Le requin du Groenland, avec une espérance de vie pouvant atteindre quatre siècles, est reconnu comme le vertébré le plus ancien jamais répertorié. Des chercheurs ont récemment révélé que le mystère de sa longévité résiderait dans le fonctionnement de son cœur, une découverte qui pourrait révolutionner notre approche du vieillissement.
Bien que l’on estime sa durée de vie avec une marge d’erreur de 120 ans, la longévité de ce requin impose l’admiration. Mais comment une telle durée de vie est-elle possible ? Sciences et Vie vient de rapporter une étude fascinante publiée dans Aging Cell, menée par le chercheur Alessandro Cellerino. En examinant le cœur de plusieurs spécimens, l’équipe a noté que bien qu'il présente des signes de vieillissement, cet organe continue de fonctionner de manière optimale.
Il est intéressant de noter que le cœur de ce requin ne bat qu’une fois toutes les douze secondes, en comparaison avec le rythme de 60 battements par minute chez l’être humain.

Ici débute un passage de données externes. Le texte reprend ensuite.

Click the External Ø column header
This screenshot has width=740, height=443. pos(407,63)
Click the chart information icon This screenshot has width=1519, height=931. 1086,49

La pression artérielle y est également plus basse, ce qui est facilité par les températures glaciales de l’Atlantique Nord. Selon cette étude, cette adaptation pourrait offrir une nouvelle perspective sur la lutte contre le vieillissement. Plutôt que de chercher à prévenir les signes du temps, il s'agirait d'apprendre à s'adapter à eux.
Selon le scientifique et expert en biologie du vieillissement, Dr. Camille Boucher, ces découvertes pourraient ouvrir la voie à des avancées significatives dans le domaine de la gérontologie. "La compréhension des mécanismes biologiques de la longévité chez certaines espèces offre des pistes fascinantes pour le développement de thérapies anti-âge chez l'homme", souligne-t-il. Ainsi, les recherches sur le requin du Groenland pourraient bien rester à l'avant-garde de la lutte contre le vieillissement.